Once the spacing and amplitude of the diffraction pattern is detected and measured, a data reduction and analysis computer form is used to relate the measured spacing and amplitude to the presence of analyte in the sample. Data reduction means which relate the observed diffraction pattern to the presence of analyte are readily devisable. For example, the data reduction computer form may comprise an algorithm which converts the amplitude and spacing of the observed diffraction pattern to a radial cross-section which is representative of the diffraction pattern, e.g. a plot of intensity as a function of distance from the center of the pattern. The radial cross-section may then be compared with a radial cross-section of a diffraction pattern from a known diffraction particle profile, e.g. a control or standard, using a variety of techniques. Thus, the logic means could compare the radial cross sections at a predetermined distance from the center of the profile, with a difference in values indicating a change in the diffraction pattern as a result of the presence of analyte in the sample. Alternatively, one could integrate the radial cross section of a diffraction pattern of a sample over defined intervals and compare the resultant integral to an integral obtained from the diffraction pattern of a standard or control sample. Further, a ratio scheme analogous to those used in spectroscopy could be employed to compare the values. Suitably, a Fourier transform analysis can be employed to pick periodic features in the diffraction pattern analysis. In addition to a qualitative determination of the presence of analyte, in certain assays it is also possible to obtain a quantitative, or at least semi-quantitative, value for the presence of analyte. To obtain at least a semi-quantitative value for the presence of analyte in the sample, the radial cross-section derived from the diffraction pattern, as described above, is compared to radial cross-sections derived from calibration samples having known concentration of analyte, where the conditions of the assay sample and calibration samples are identical. The rate of formation of the diffraction pattern or change in diffraction pattern can be measured by taking periodic readings of amplitude and spacing of the diffraction patterns.

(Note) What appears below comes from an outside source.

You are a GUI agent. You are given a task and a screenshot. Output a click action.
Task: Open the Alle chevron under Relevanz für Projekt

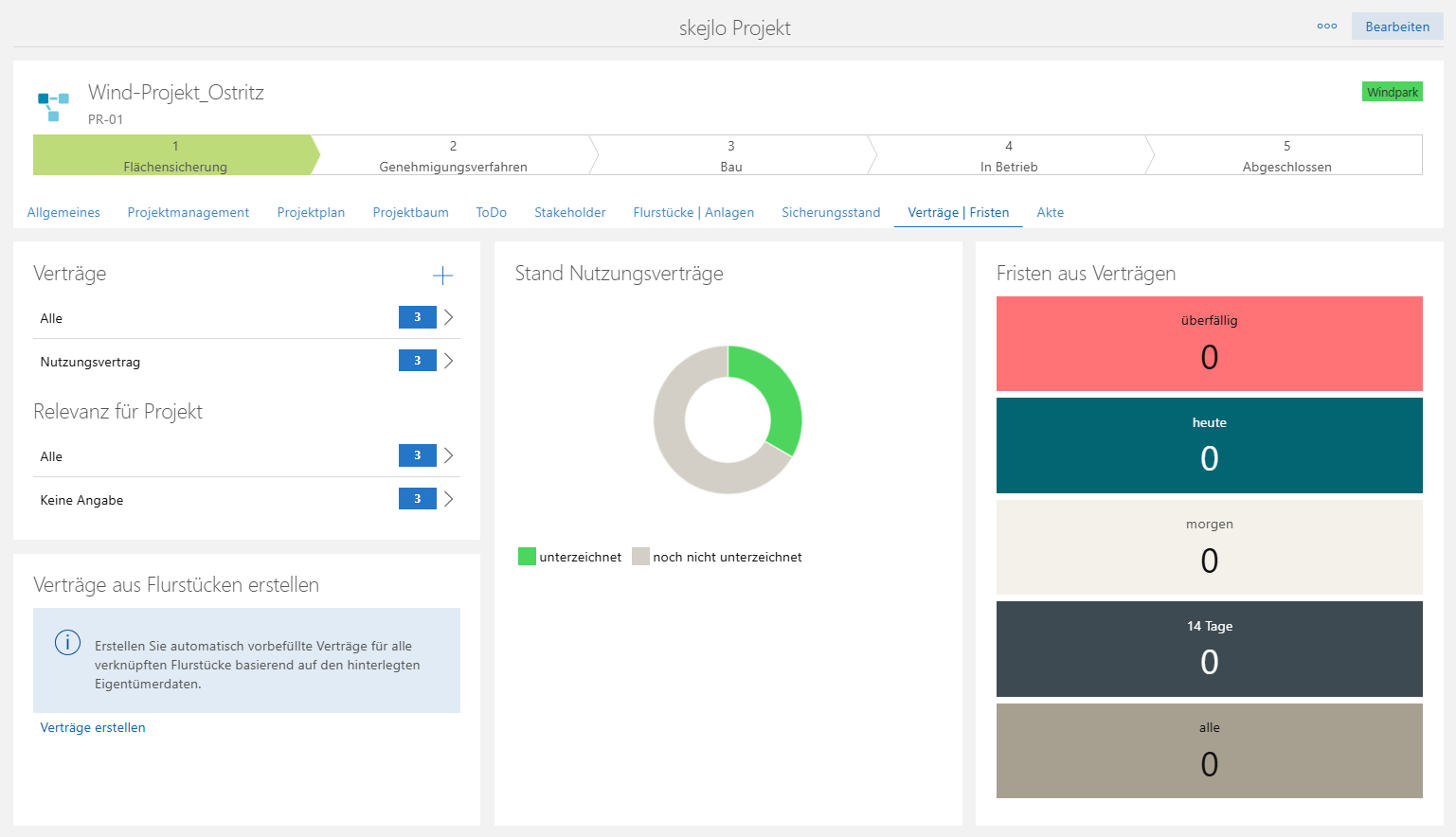pyautogui.click(x=449, y=455)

The subject method is simple, can be readily automated, and provides for an accurate means of qualitative and quantitative measuring. Thus, devices which can be employed may range from hand-held devices which may be used in the field to highly sophisticated devices for use in clinical laboratories. The devices should facilitate analyte detection by enhancing control and reproducibility over reagent interaction in the assay. The devices can promote the formation of particle monolayers, cross-linking of particles and separation of assay components, such as separating linked particles from unlinked particles. The design can be such that a multitude of analytes can be detected and several assays can be simultaneously performed including tests and control assays. The device can also provide for control over temperature of the assay components.

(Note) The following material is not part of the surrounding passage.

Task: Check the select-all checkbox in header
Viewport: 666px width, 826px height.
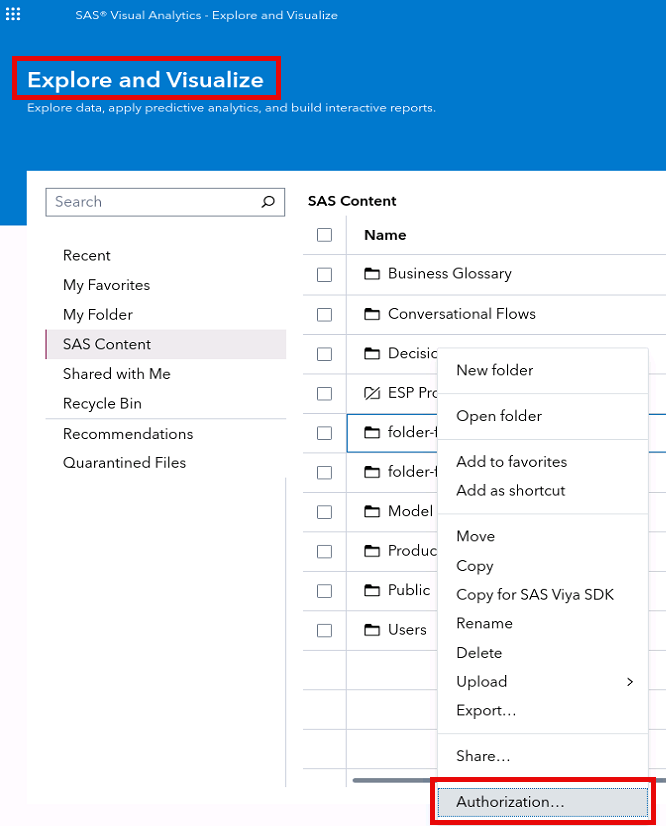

At its simplest configuration, the device comprises at least one reaction well, a means to add sample and reagents, and a means to form random coplanar distributed diffraction particles. At least one of the wells can be used for a control, and the remainder wells can be used for tests. The wells should have a hydrophilic surface and be of a dimension suitable to hold the volume of sample and reagents. The device further includes a means for adding sample and reagents to the wells. Examples of such means for addition include channels or ports connected to the wells. The wells may also have an assessable open top section for pipetting directly into the well. Dry assay reagents including specific binding pair members may be dired into appropriate test or control zones. Further, the device includes a means to form a single plane of diffraction particles. This means may include a means to tilt the reaction wells, either manually or by an automated instrument, or a diffraction chamber of the appropriate surface to solution depth ratio for producing a particle layer.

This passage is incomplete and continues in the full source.